## Exercise brief
Copy out the records word for word, starting at the line that contains "You are a GUI" and ending after the line that contains "The height and".

## Provided data
__________________________________________________

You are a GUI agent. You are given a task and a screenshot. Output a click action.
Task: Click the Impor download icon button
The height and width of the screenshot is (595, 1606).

__________________________________________________

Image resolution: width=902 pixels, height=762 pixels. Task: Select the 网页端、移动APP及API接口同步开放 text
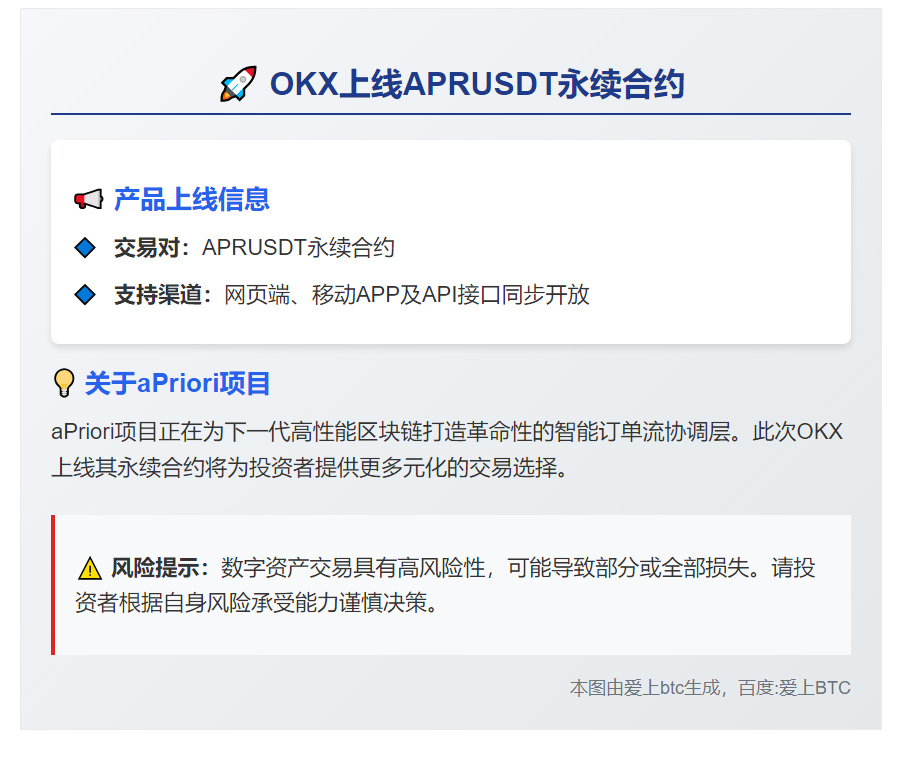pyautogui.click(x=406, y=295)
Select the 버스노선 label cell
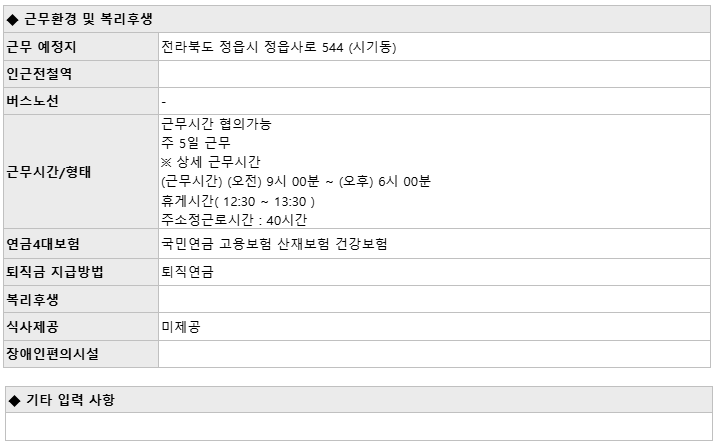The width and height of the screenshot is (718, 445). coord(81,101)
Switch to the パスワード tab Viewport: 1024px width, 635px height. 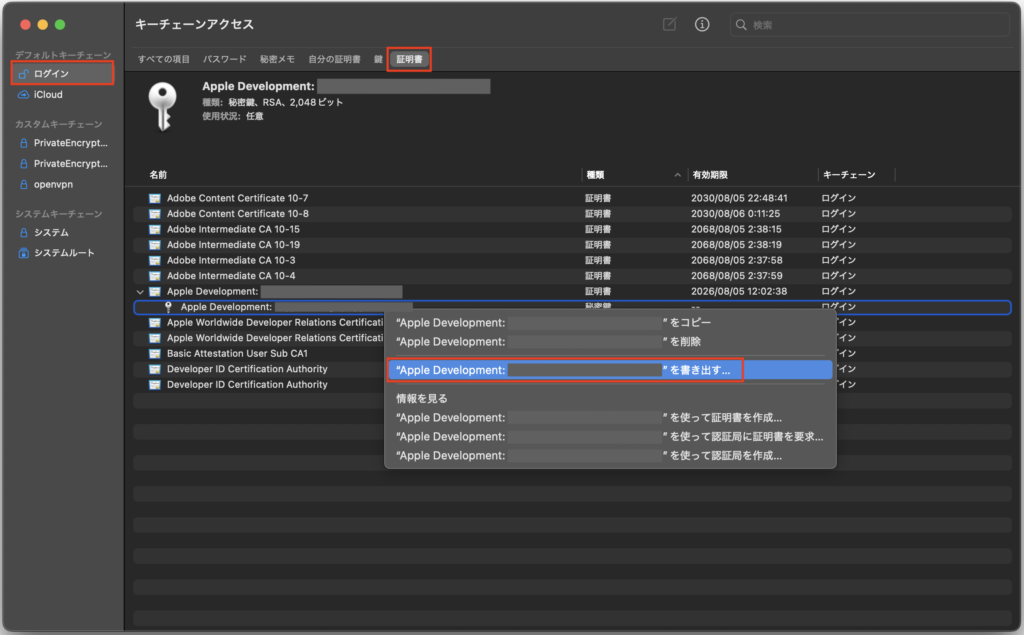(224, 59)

__________________________________________________

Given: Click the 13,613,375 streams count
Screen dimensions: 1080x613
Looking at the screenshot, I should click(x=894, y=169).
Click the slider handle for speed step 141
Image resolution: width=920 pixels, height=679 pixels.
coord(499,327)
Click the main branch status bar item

__________________________________________________

## Response
You are a GUI agent. You are given a task and a screenshot. Output a click action.
Task: Click the Impor download icon button
The height and width of the screenshot is (595, 1606).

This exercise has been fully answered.